◆ **WHAT YOU SHOULD DO**: Copy every line of the records below where the word "section" occurs.

◆ **SOURCE MATERIAL**:
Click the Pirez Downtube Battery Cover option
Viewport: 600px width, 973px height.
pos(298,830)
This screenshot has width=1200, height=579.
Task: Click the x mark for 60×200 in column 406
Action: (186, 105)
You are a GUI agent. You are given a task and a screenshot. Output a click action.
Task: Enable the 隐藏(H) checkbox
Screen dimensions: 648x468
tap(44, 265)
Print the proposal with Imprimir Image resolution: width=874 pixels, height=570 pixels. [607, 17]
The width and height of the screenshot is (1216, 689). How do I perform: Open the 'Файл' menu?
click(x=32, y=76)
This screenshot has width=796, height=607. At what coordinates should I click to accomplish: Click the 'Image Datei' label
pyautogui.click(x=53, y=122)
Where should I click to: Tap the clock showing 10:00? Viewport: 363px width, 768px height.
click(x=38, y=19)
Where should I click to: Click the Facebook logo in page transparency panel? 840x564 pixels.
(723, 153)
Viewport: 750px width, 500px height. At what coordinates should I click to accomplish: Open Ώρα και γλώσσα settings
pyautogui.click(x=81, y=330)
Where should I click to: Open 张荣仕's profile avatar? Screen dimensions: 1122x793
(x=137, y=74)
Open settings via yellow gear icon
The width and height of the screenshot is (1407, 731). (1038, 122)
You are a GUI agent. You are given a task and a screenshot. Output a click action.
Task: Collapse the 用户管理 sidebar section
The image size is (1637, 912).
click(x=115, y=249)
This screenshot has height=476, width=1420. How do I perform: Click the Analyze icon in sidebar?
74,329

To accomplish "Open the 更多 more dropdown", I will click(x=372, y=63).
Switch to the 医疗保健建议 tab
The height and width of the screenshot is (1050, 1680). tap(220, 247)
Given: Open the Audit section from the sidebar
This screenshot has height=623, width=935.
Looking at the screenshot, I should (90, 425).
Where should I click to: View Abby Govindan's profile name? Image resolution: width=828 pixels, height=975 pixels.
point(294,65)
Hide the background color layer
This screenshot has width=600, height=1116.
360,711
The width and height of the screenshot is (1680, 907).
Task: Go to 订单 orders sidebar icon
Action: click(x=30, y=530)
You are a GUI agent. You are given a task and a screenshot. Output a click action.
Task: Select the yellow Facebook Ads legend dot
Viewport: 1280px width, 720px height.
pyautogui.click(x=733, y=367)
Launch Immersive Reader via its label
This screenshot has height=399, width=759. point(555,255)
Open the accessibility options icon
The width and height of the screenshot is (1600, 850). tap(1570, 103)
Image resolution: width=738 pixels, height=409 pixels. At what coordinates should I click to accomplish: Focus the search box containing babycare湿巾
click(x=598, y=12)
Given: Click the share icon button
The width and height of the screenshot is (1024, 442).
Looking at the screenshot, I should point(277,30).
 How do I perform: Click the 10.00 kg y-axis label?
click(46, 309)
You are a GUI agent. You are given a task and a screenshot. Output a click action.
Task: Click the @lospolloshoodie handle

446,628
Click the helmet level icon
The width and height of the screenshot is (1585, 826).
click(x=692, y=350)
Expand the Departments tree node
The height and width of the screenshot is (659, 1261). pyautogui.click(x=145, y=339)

◆ **TASK RESPONSE**:
Task: Collapse the 用户管理 sidebar section
Given: Open the Audit section from the sidebar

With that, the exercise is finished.